[Provided entries Boundary: Start]
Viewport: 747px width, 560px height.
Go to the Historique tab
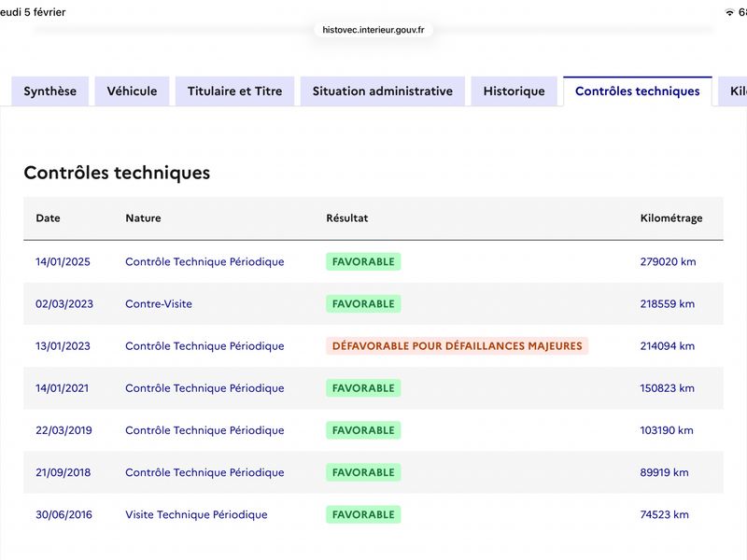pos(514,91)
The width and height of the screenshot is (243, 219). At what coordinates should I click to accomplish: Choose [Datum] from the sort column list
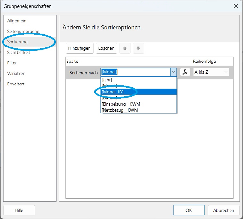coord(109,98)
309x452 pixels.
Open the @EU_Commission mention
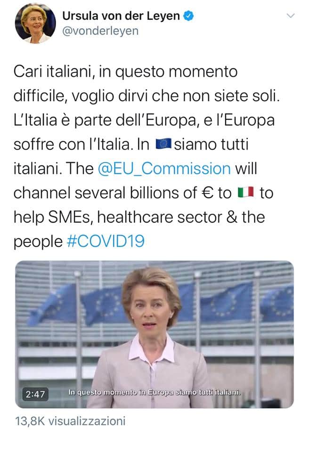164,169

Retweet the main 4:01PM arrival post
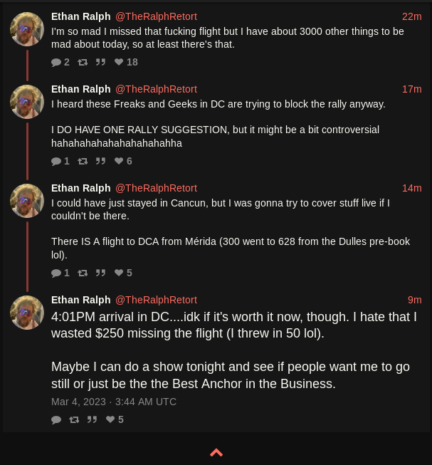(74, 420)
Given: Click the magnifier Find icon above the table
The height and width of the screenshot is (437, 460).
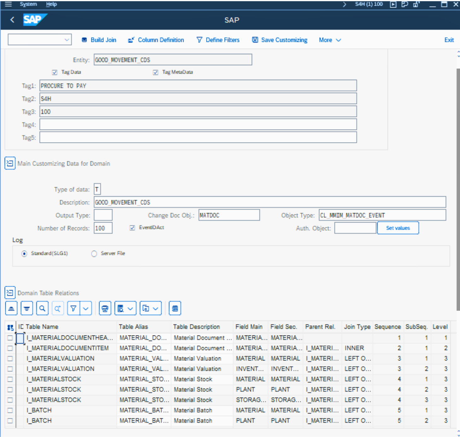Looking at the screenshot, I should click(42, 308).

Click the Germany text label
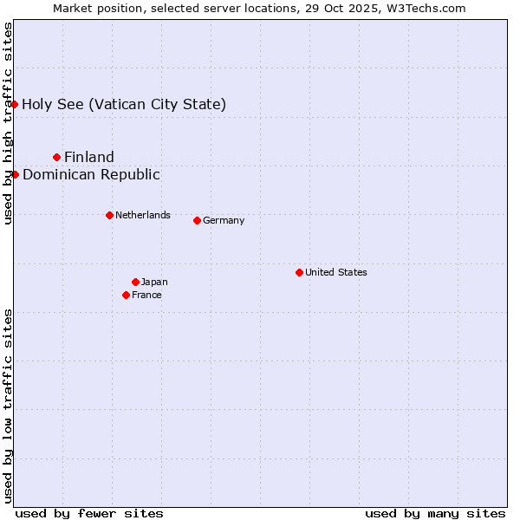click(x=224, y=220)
[Provided entries Boundary: End]
Reproduce every line above exactly as written, omitting the images.

*Solution to this exercise:*
Viewport: 747px width, 560px height.
Go to the Historique tab
pos(514,91)
The width and height of the screenshot is (243, 219). At what coordinates should I click to accomplish: Choose [Datum] from the sort column list
coord(109,98)
309x452 pixels.
Open the @EU_Commission mention
164,169

Retweet the main 4:01PM arrival post
(74, 420)
Given: Click the magnifier Find icon above the table
The height and width of the screenshot is (437, 460).
Looking at the screenshot, I should click(42, 308).

Click the Germany text label
click(x=224, y=220)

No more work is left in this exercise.